Is it possible to interpret an audio waveform to determine its timbre?

597 views

I understand that audio waveforms can show the volume (amplitude) and pitch (frequency) but does the waveform also carry information regarding a sounds timbre? Such that an advanced computer could read a waveform and produce music with the correct timbre.

In: Physics

4 Answers

Anonymous 0 Comments

In principle yes, all the information is there. Everything that we hear is in that waveform. However timbre isn’t something that can be defined or measured in a precise way.

However, if someone has analyzed the waveforms of known timbres and identified which characteristics in the waveform resemble a certain timbre, you could use that information to guess at the timbre of a particular waveform.

Using a small input signal to modify a larger piece of data is an ongoing area of research in machine learning (you may have heard of deep fakes, it is kind of similar but for faces not sound). I’m not personally aware of research that targets timbre specifically, but I’d be surprised if no one was working on it.

TL;DR: Yes the information is all there, but it is difficult to interpret.

Anonymous 0 Comments

A waveform only shows amplitude and time, pitch is not visible directly unless you measure it, but it is visible in a spectrogram, timbre in a spectrogram is basically which other frequencies are there after the main frequency. You can relatively easily build a machine learning program that can tell you which instrument is playing in a given sample

But without any of that, you can absolutely record to an audio sample and then play it like an instrument with the same sound, that’s what sampling keyboards do

Anonymous 0 Comments

Well, if you play the waveform exactly as it is, you produce music with the correct timbre. But I guess you mean replicate the timbre to be used in new, unrelated music. That’s one topic of machine learning currently being researched, and it seems so far that yes, it is possible.

The waveform is only one possible representation of the sound- transforming it into frequency information better represents how we hear sound, and so processing of this nature often works with frequency information rather than a waveform.

Anonymous 0 Comments

Yes. A waveform is simply a graph of amplitude over time, and with the right processing you can determine average volume, frequency, and timbre.

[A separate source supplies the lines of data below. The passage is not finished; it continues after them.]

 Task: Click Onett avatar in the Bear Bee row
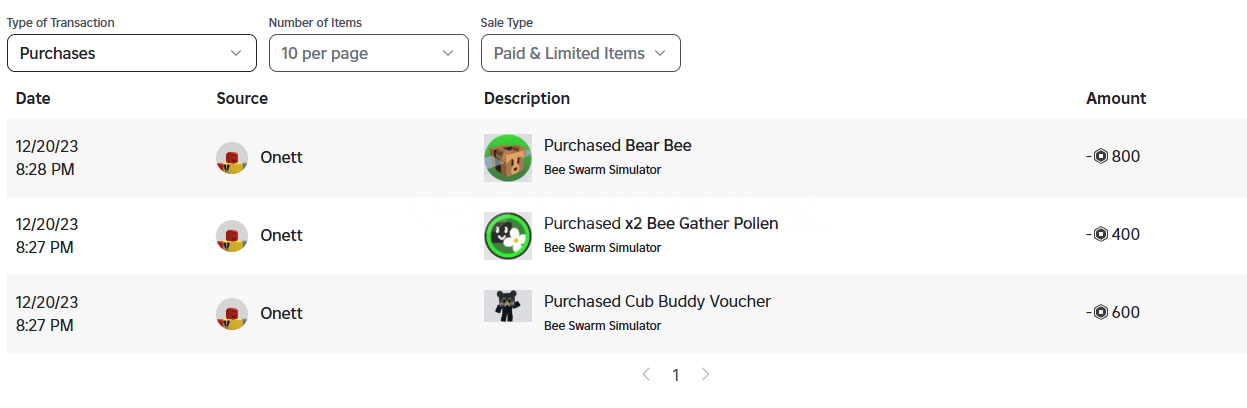click(232, 158)
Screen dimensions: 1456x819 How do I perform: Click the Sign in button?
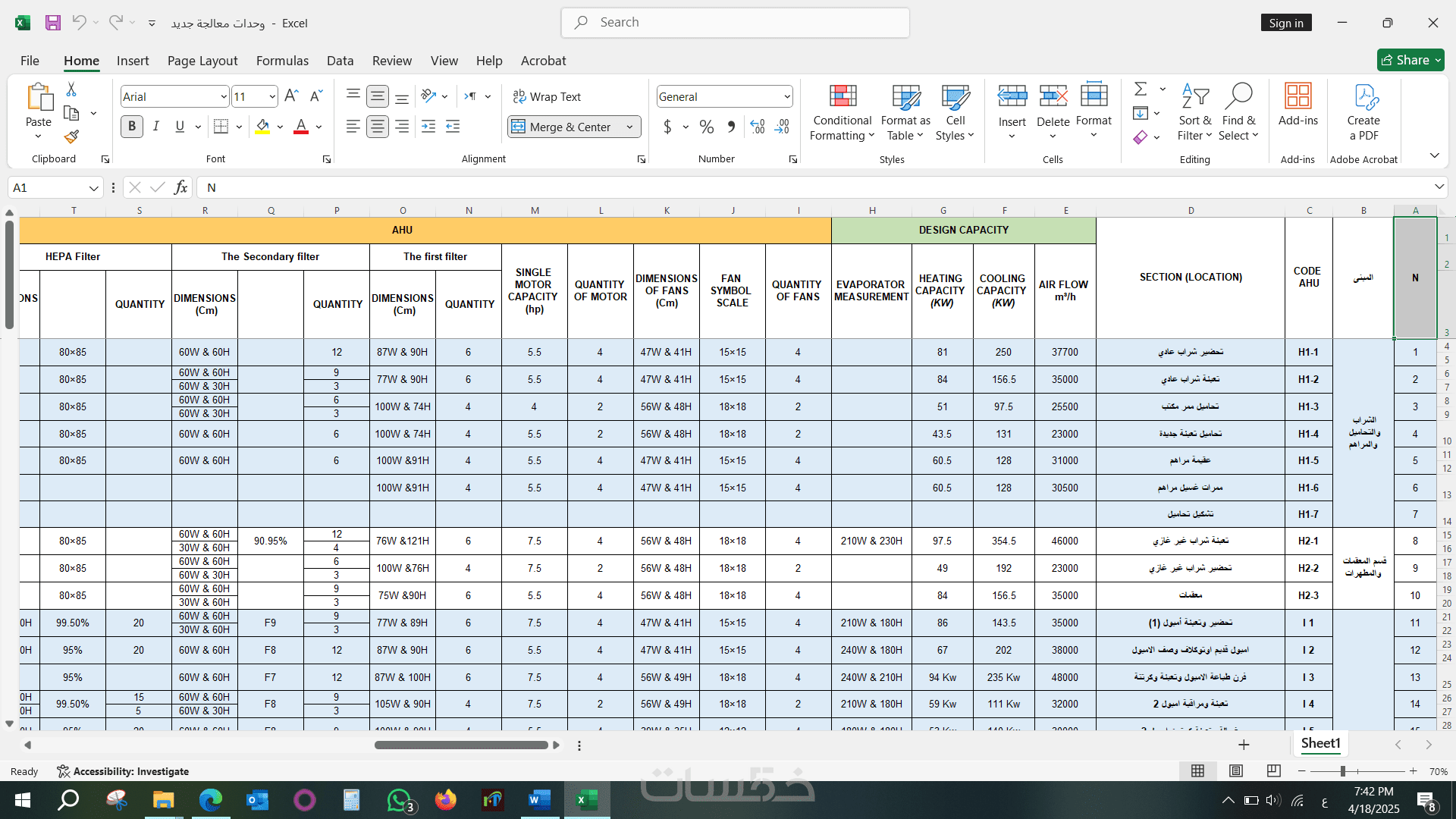[1286, 23]
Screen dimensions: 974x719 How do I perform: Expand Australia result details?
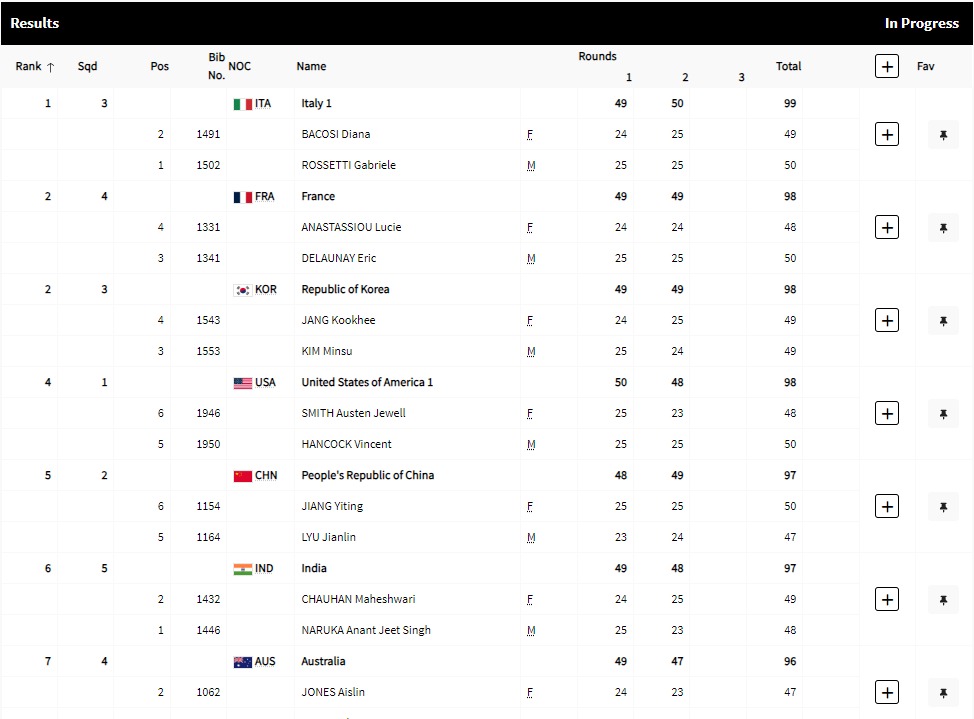[x=886, y=692]
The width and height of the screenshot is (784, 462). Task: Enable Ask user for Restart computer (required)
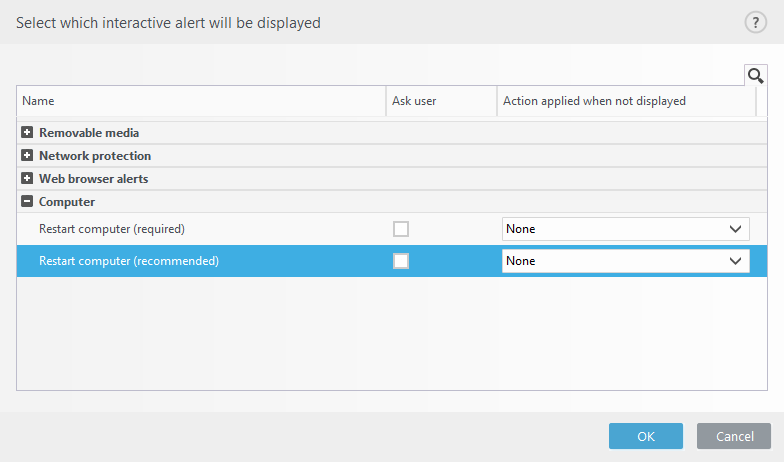click(x=401, y=229)
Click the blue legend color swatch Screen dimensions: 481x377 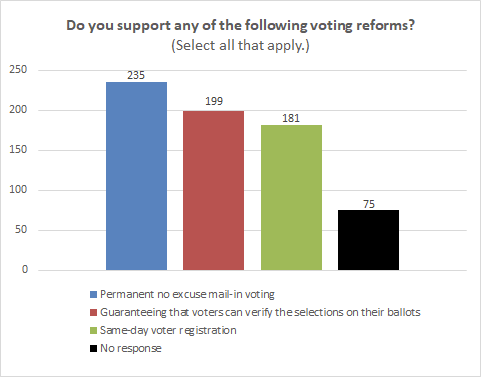[x=93, y=294]
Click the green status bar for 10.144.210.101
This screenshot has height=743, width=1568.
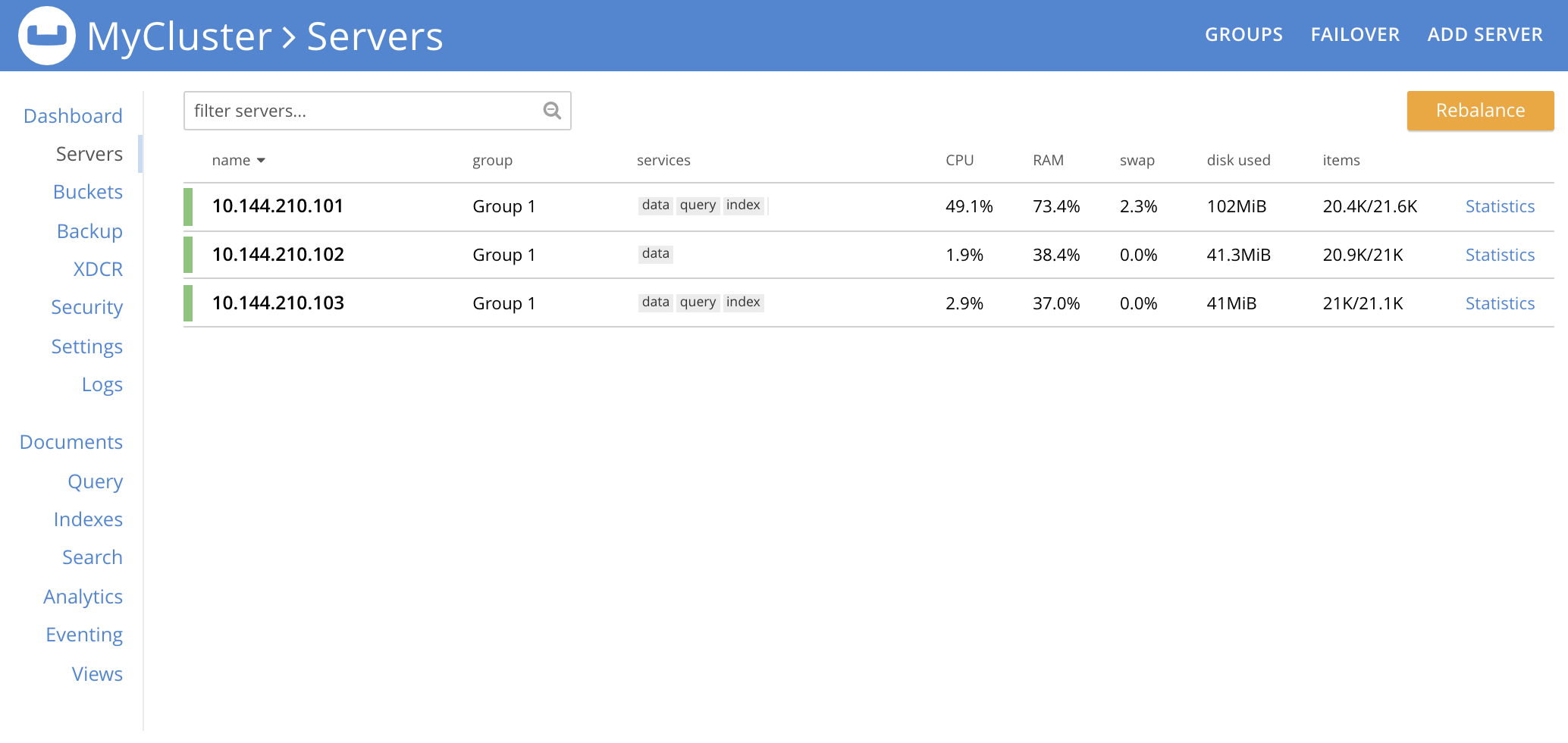click(x=188, y=206)
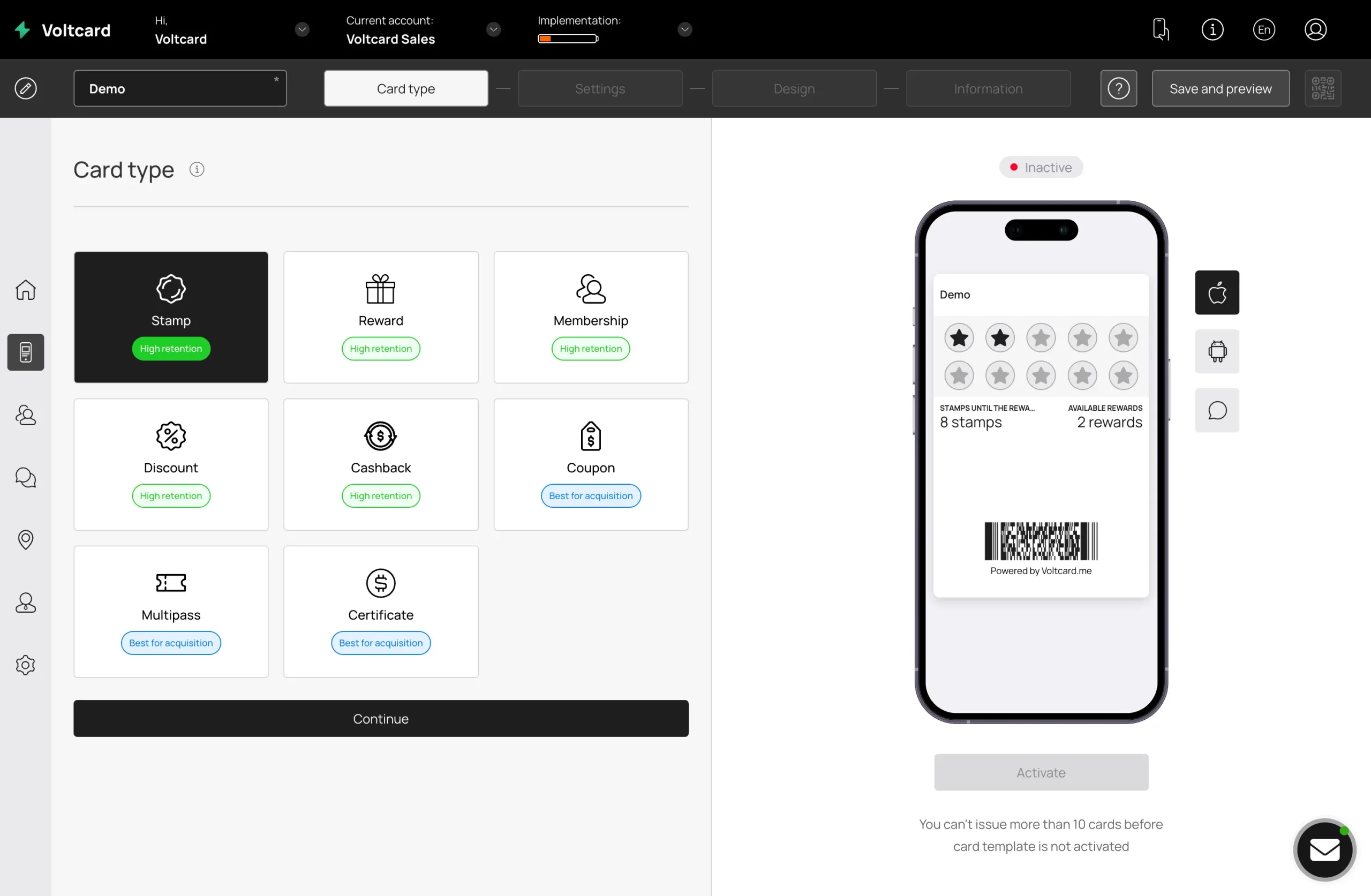Open the chat messages sidebar icon
1371x896 pixels.
25,478
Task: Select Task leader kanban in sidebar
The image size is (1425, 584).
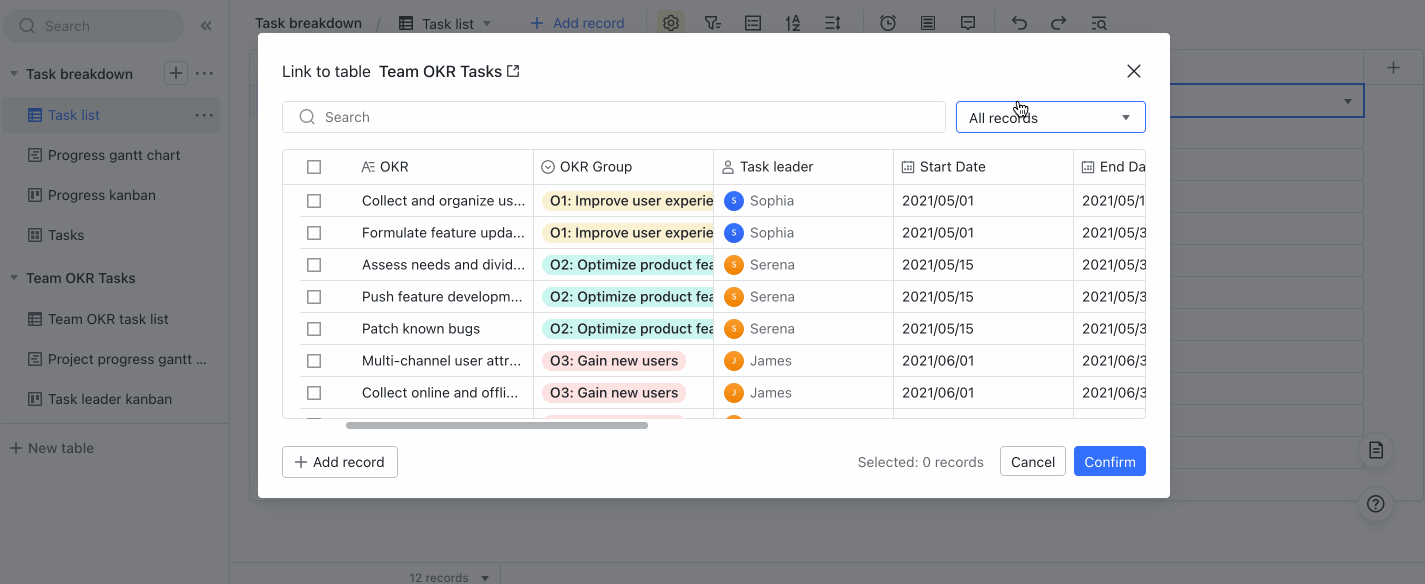Action: coord(110,399)
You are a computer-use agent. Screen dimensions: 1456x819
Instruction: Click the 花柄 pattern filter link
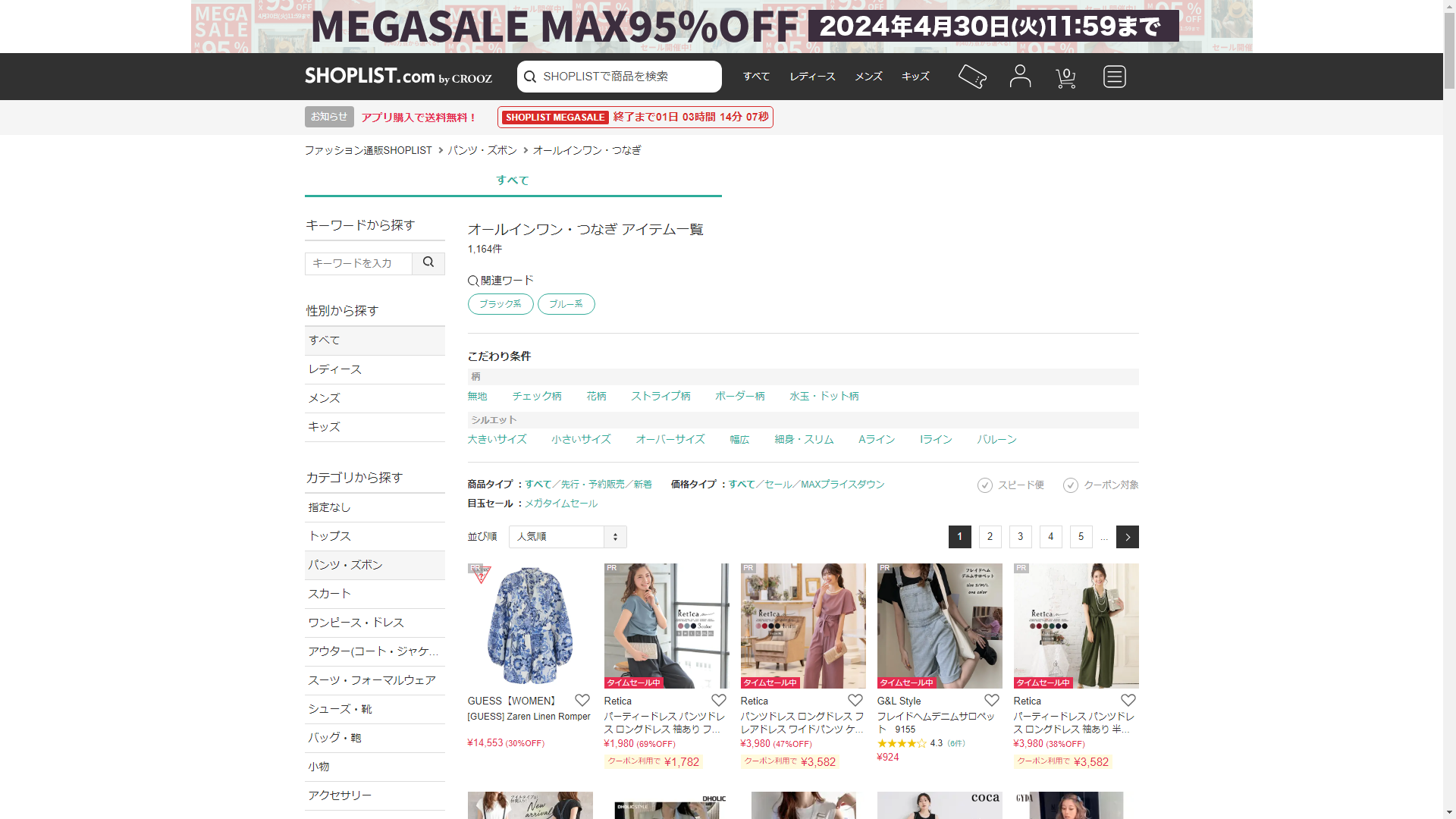tap(596, 396)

First, we need to take a look into what timbre actually is. Every repeating audio waveform, such as a simple waveform from a synthesizer, can be represented as the sum of a series of sine waves with different amplitudes and frequencies. These sine waves’ frequencies are all multiples of one single “main” frequency, known as the fundamental frequency. In a repeating wave cycle, the pitch is determined by the fundamental frequency, and the timbre is determined by those other frequencies stacked on top of it. For example, [sawtooth waves](https://youtu.be/98yuxSxvx5U) and [triangle waves](https://youtu.be/XtEuEqEiuxM). The examples I linked both have the same fundamental frequency, but saw waves and triangle waves have different timbres because they are made up of different frequencies.

Things that don’t perfectly repeat can be represented as sine waves too – noise, for example, is a bunch of random sine wave frequencies, each one appearing for only an instant. The timbre of the noise is again determined by the frequency and amplitude of the sine waves comprising it – if they are all the same volume across the entire audible range, then you have white noise; and if the volume logarithmically decreases as frequency increases (so the lower frequencies are the loudest, and the higher frequencies are the quietest) then you have pink noise.

There are algorithms, such as Fast Fourier Transform, that can analyze a waveform to determine the frequencies that it comprises of. This can be used to produce a [detailed spectrum for careful analysis of audio](https://www.voxengo.com/files/news/newTextSID383/screenshot.jpg/getbyname/697a0/screenshot.jpg) or even just create cool visuals that respond to the sound.

Using the timbre of an audio file to play your own music is simple: just put the recording into a sampler. It’ll replay the exact audio, and use pitch shifting algorithms to stretch the audio and change the frequency so you can play different notes.

Recreating a timbre from scratch is a little bit trickier. There are synthesizer programs, like Image-Line’s Harmor, that can analyze the frequencies in an audio sample and then recreate it from scratch by playing all of the same sine wave frequencies. However, the algorithm isn’t perfect, and the recreated timbre won’t always be perfectly accurate.